- **Task requirements**:
The records below must be transcribed precisely and in full.

Start of Input records

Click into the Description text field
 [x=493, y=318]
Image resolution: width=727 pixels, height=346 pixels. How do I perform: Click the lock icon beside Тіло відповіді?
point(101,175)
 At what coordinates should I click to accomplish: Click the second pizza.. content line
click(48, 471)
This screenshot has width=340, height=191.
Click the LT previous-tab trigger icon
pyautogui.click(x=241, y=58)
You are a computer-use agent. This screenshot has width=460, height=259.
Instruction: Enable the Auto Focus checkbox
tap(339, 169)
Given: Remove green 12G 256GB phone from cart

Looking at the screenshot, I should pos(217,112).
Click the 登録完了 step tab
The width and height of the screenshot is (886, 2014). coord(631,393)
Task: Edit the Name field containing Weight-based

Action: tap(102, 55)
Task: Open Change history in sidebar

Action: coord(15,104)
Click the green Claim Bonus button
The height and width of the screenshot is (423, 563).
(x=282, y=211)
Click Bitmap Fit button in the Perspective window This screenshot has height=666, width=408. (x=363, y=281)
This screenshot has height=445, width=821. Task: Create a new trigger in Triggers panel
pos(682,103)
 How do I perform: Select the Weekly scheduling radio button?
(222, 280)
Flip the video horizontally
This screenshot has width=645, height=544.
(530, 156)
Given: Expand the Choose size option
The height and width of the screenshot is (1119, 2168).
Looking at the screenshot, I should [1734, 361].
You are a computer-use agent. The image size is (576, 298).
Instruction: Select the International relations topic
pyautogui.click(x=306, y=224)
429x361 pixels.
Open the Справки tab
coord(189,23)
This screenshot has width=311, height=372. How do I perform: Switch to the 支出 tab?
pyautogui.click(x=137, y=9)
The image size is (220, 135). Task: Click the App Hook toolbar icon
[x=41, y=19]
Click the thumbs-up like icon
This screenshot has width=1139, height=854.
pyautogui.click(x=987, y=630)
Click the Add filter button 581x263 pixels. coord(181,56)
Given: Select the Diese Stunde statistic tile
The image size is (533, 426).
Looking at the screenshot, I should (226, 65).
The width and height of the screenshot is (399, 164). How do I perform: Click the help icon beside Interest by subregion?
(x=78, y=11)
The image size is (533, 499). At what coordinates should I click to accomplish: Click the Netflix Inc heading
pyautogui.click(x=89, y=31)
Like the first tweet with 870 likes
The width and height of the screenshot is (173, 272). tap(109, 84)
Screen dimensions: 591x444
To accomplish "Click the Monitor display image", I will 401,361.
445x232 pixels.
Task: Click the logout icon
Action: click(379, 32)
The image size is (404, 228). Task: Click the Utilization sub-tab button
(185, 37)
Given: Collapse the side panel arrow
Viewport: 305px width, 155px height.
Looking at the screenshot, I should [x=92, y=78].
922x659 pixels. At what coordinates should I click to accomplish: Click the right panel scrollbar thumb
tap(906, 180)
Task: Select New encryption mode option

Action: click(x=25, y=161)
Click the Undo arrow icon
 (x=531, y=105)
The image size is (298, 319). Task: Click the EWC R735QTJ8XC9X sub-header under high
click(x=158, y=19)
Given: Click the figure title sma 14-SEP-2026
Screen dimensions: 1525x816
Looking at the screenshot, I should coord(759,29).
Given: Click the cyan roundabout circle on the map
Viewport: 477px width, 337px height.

End of Input records

- **Response to the exercise**:
Click into the Description text field
 [x=493, y=318]
Image resolution: width=727 pixels, height=346 pixels. How do I perform: Click the lock icon beside Тіло відповіді?
point(101,175)
 At what coordinates should I click to accomplish: Click the second pizza.. content line
click(48, 471)
This screenshot has width=340, height=191.
Click the LT previous-tab trigger icon
pyautogui.click(x=241, y=58)
You are a computer-use agent. This screenshot has width=460, height=259.
Instruction: Enable the Auto Focus checkbox
tap(339, 169)
Given: Remove green 12G 256GB phone from cart

Looking at the screenshot, I should pos(217,112).
Click the 登録完了 step tab
The width and height of the screenshot is (886, 2014). coord(631,393)
Task: Edit the Name field containing Weight-based

Action: tap(102, 55)
Task: Open Change history in sidebar

Action: coord(15,104)
Click the green Claim Bonus button
The height and width of the screenshot is (423, 563).
(x=282, y=211)
Click Bitmap Fit button in the Perspective window This screenshot has height=666, width=408. (x=363, y=281)
This screenshot has height=445, width=821. Task: Create a new trigger in Triggers panel
pos(682,103)
 How do I perform: Select the Weekly scheduling radio button?
(222, 280)
Flip the video horizontally
This screenshot has width=645, height=544.
(530, 156)
Given: Expand the Choose size option
The height and width of the screenshot is (1119, 2168).
Looking at the screenshot, I should [1734, 361].
You are a computer-use agent. The image size is (576, 298).
Instruction: Select the International relations topic
pyautogui.click(x=306, y=224)
429x361 pixels.
Open the Справки tab
coord(189,23)
This screenshot has width=311, height=372. How do I perform: Switch to the 支出 tab?
pyautogui.click(x=137, y=9)
The image size is (220, 135). Task: Click the App Hook toolbar icon
[x=41, y=19]
Click the thumbs-up like icon
This screenshot has width=1139, height=854.
pyautogui.click(x=987, y=630)
Click the Add filter button 581x263 pixels. coord(181,56)
Given: Select the Diese Stunde statistic tile
The image size is (533, 426).
Looking at the screenshot, I should (226, 65).
The width and height of the screenshot is (399, 164). How do I perform: Click the help icon beside Interest by subregion?
(x=78, y=11)
The image size is (533, 499). At what coordinates should I click to accomplish: Click the Netflix Inc heading
pyautogui.click(x=89, y=31)
Like the first tweet with 870 likes
The width and height of the screenshot is (173, 272). tap(109, 84)
Screen dimensions: 591x444
To accomplish "Click the Monitor display image", I will 401,361.
445x232 pixels.
Task: Click the logout icon
Action: click(379, 32)
The image size is (404, 228). Task: Click the Utilization sub-tab button
(185, 37)
Given: Collapse the side panel arrow
Viewport: 305px width, 155px height.
Looking at the screenshot, I should [x=92, y=78].
922x659 pixels. At what coordinates should I click to accomplish: Click the right panel scrollbar thumb
tap(906, 180)
Task: Select New encryption mode option

Action: click(x=25, y=161)
Click the Undo arrow icon
 (x=531, y=105)
The image size is (298, 319). Task: Click the EWC R735QTJ8XC9X sub-header under high
click(x=158, y=19)
Given: Click the figure title sma 14-SEP-2026
Screen dimensions: 1525x816
Looking at the screenshot, I should coord(759,29).
Given: Click the cyan roundabout circle on the map
Viewport: 477px width, 337px height.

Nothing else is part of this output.